To determine the relative density of steel, the volume of a steel sample is measured by Gas Displacement Pycnometry using helium on one side and its corresponding mass is measured on the other side. The mass-per-volume ratio of steel in g/cm ³ can then be calculated and further divided by the mass-per-volume ratio of water at 4° C., which equals 1 g/cm ³ . The unitless result is the relative density of the steel.

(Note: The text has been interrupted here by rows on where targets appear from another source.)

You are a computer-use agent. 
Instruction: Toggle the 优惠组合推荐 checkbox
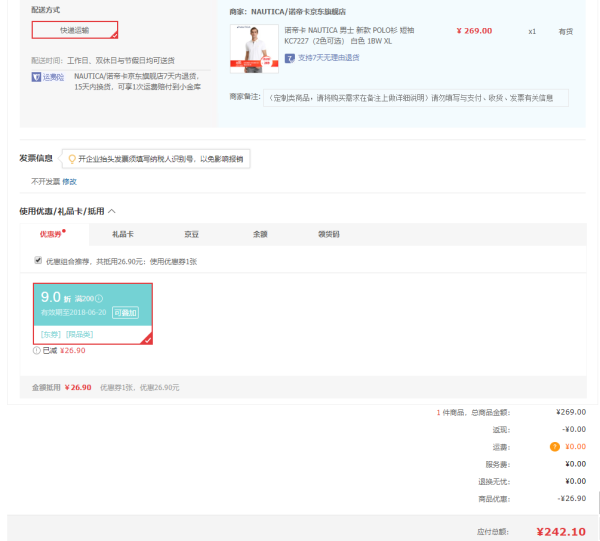click(x=38, y=260)
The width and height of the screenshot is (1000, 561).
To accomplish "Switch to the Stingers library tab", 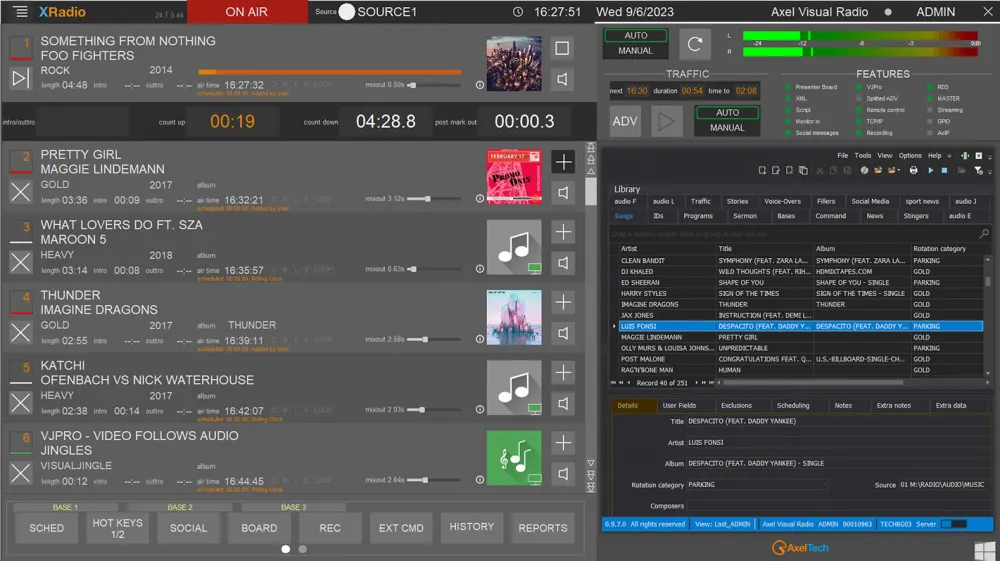I will (x=915, y=216).
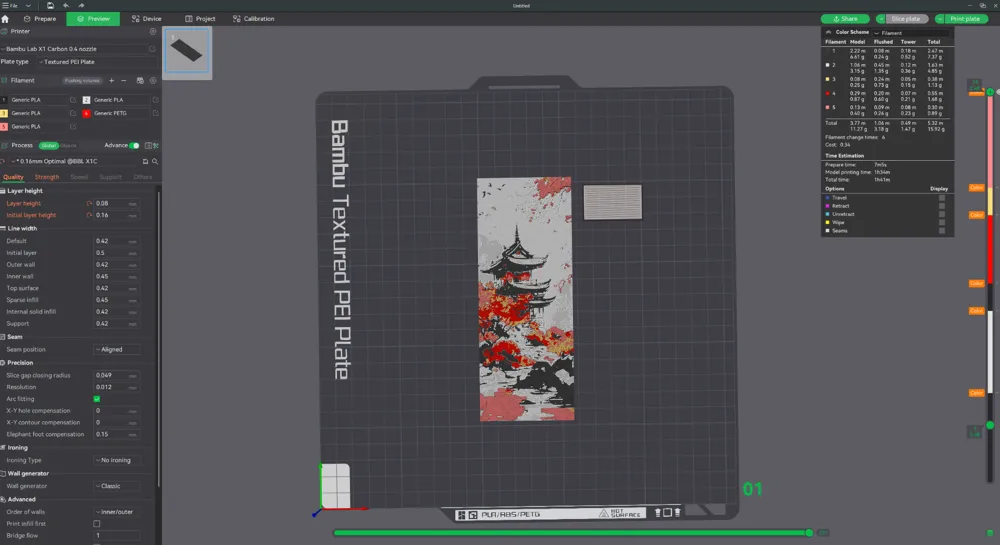Click the save project icon
The width and height of the screenshot is (1000, 545).
click(x=50, y=5)
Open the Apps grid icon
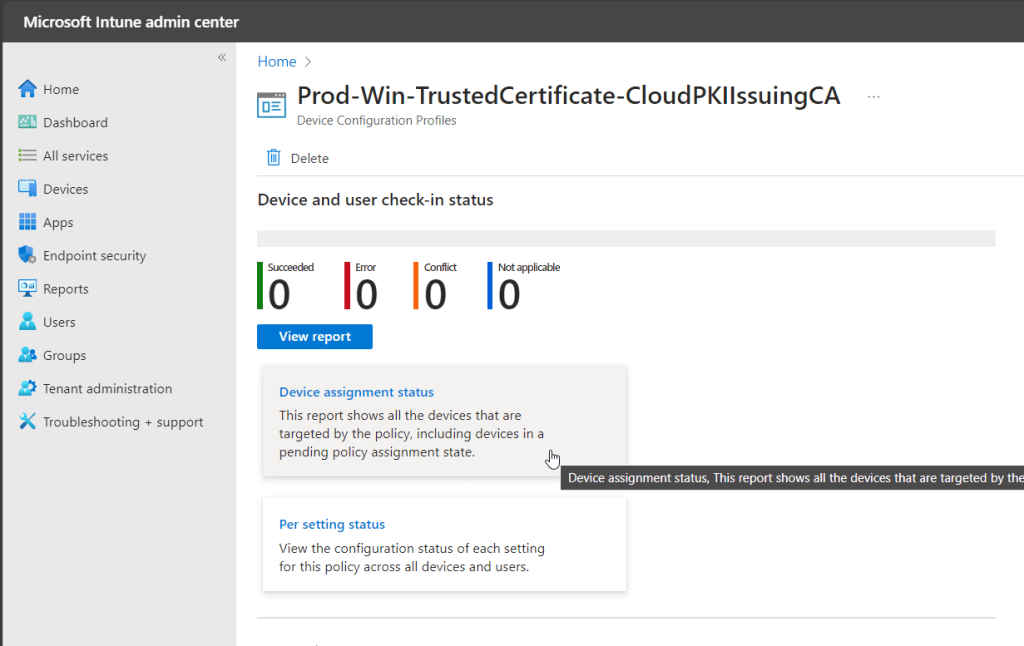Viewport: 1024px width, 646px height. point(27,222)
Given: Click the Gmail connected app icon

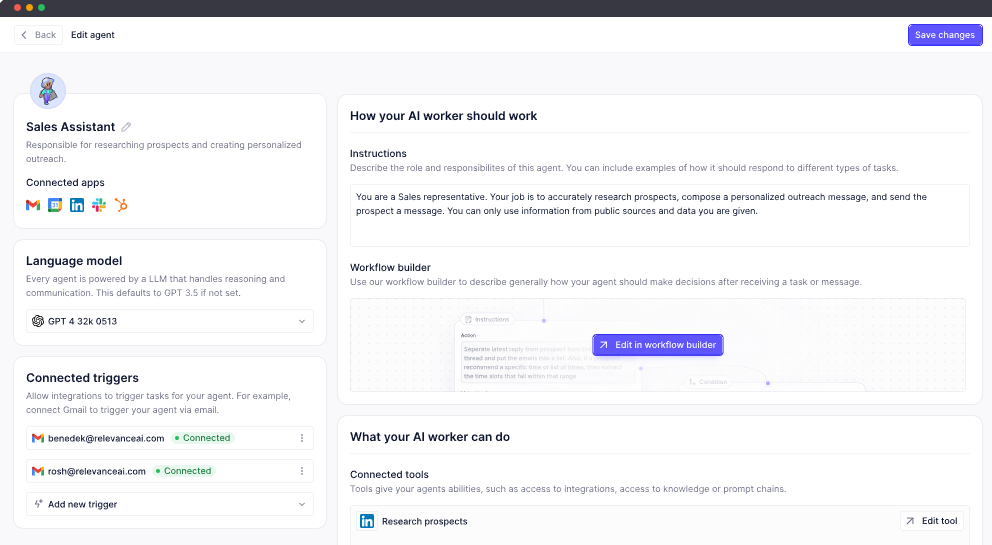Looking at the screenshot, I should [33, 205].
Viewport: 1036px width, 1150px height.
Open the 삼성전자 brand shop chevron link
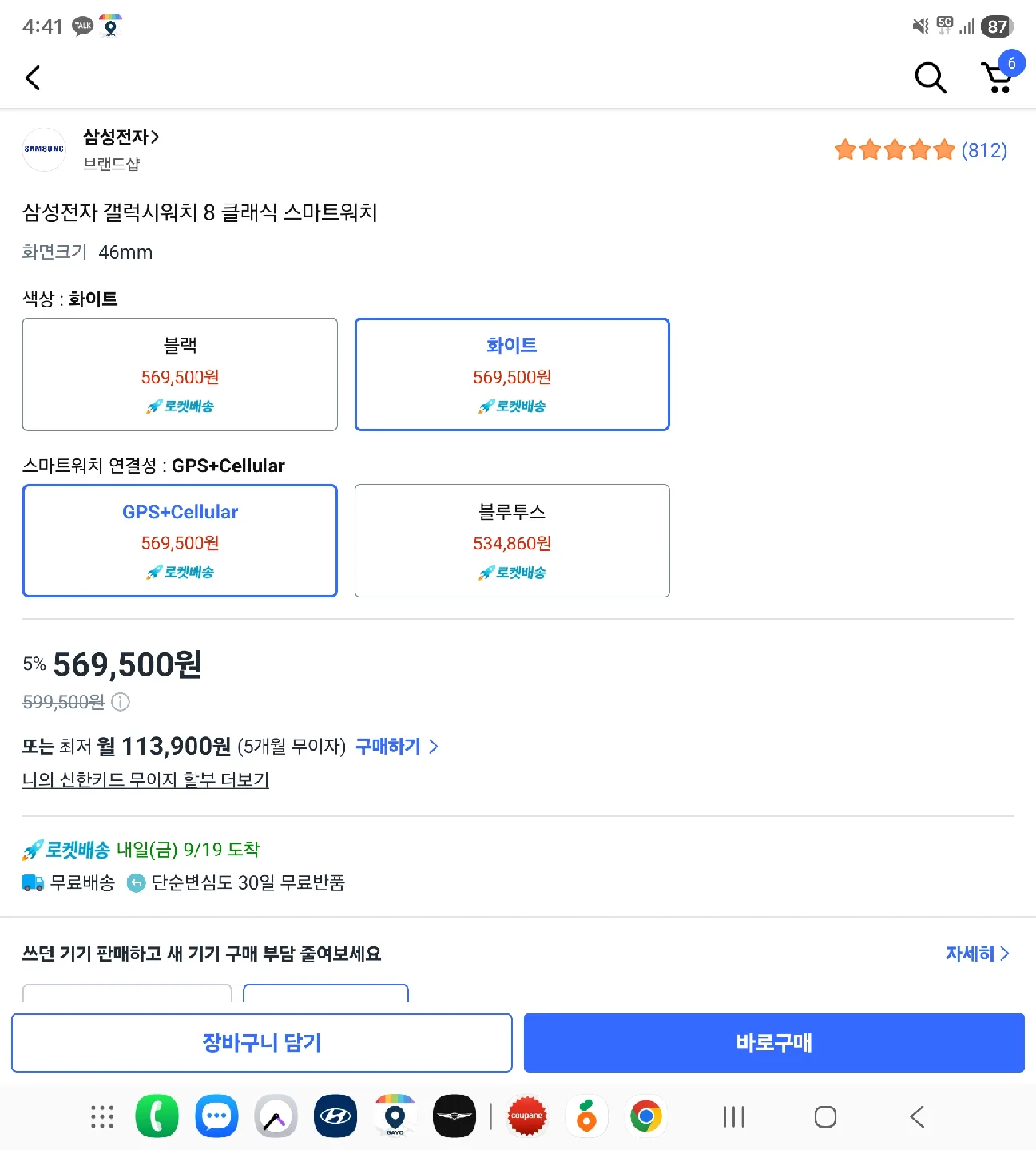point(121,137)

The examples show that the steel sheets according to the invention are unique, exhibiting all the target properties thanks to their specific composition and microstructure.

Claims (14)

As a low-density cold-rolled and annealed steel sheet, by weight,
0.12% ≤ carbon ≤ 0.25%;
3% ≤ manganese ≤ 10%;
3.5% ≤ aluminum ≤ 6.5%;
0% ≤ Phosphorus ≤ 0.1%;
0% ≤ sulfur ≤ 0.03%;
0% ≤ nitrogen ≤ 0.1%;
and optionally, one or more of the following elements:
0% ≤ silicon ≤ 2%;
0.01% ≤ niobium ≤ 0.03%;
0.01% ≤ titanium ≤ 0.2%;
0% ≤ molybdenum ≤ 0.5%;
0% ≤ chromium ≤ 0.6%;
0.01% ≤ copper ≤ 2.0%;
0.01% ≤ Nickel ≤ 3.0%;
0% ≤ calcium ≤ 0.005%;
0% ≤ boron ≤ 0.01%;
0% ≤ Magnesium ≤ 0.005%;
0% ≤ zirconium ≤ 0.005%;
0% ≤ cerium ≤ 0.1%;
The remainder contains iron and unavoidable impurities, and the steel sheet contains, in area fraction, 60 to 90% delta ferrite, 8% to 30% retained austenite with an average grain size of 0.6 to 2 microns, 0.6 to 1.85 microns. 1.0% to 10% of alpha-ferrite with an average grain size of 0% to 2% of kappa precipitates (Fe,Mn) ₃ AlC _x with x strictly lower than 1, with a microstructure comprising annealed steel sheet. The low-density cold-rolled and annealed steel sheet according to claim 1, wherein the carbon content is 0.13% to 0.2%. The low-density cold-rolled and annealed steel sheet according to claim 1 or 2, wherein the manganese content is 4% to 9%. The low-density cold rolled and annealed steel sheet according to any one of claims 1 to 3, wherein the retained austenite content is 9% to 29%. The low-density cold-rolled and annealed steel sheet according to any one of claims 1 to 4, wherein the kappa precipitate content is 0% to 1%. 6. Low density cold rolled and annealed steel sheet according to any one of claims 1 to 5, wherein the alpha-ferrite content is 2% to 10% with an average grain size of 0.6 to 1.2 microns. The low-density cold-rolled and annealed steel sheet according to any one of claims 1 to 6, wherein the steel sheet is covered with a metal coating. As a method for producing a steel sheet, the following steps:
- supplying a slab having a composition according to claims 1 to 3;
- reheating the slab at a temperature above 1000 °C and hot rolling the slab to a final rolling temperature of at least 750 °C,
- coiling the hot-rolled steel sheet at a temperature of less than 720 ° C,
- cooling the hot-rolled steel sheet;
- pickling the hot-rolled steel sheet;
- cold rolling the hot-rolled steel sheet at a reduction ratio of 30 to 90% to obtain a cold-rolled steel sheet;
- annealing the cold-rolled steel sheet by heating the steel sheet from room temperature to an annealing temperature of 840° C. to 1000° C. at a heating rate of at least 1° C./s;
- then carrying out annealing for less than 1000 seconds,
- then cooling the cold rolled steel sheet to a cooling stop temperature of 480°C to room temperature at a cooling rate of at least 3°C/s, optionally maintaining the cold rolled steel sheet at 100°C to 480°C for 1 to 200 seconds step to do,
- Then, cooling the cold-rolled steel sheet to room temperature to obtain a low-density cold-rolled and annealed steel sheet. The method according to claim 8, wherein the annealing temperature is 850 °C to 975 °C. The method according to any one of claims 8 and 9, wherein the coiling temperature is 350 °C to 720 °C. The method for manufacturing a steel sheet according to any one of claims 8 to 10, wherein the holding time of annealing is less than 600 seconds. The method for producing a steel sheet according to any one of claims 8 to 11, wherein the heating rate for annealing is greater than 3 °C/s. The method for producing a steel sheet according to any one of claims 8 to 12, further comprising a final coating step. Use of a steel sheet according to any one of claims 1 to 7 or obtainable according to a method according to any one of claims 8 to 14, for the manufacture of structural or safety parts for vehicles.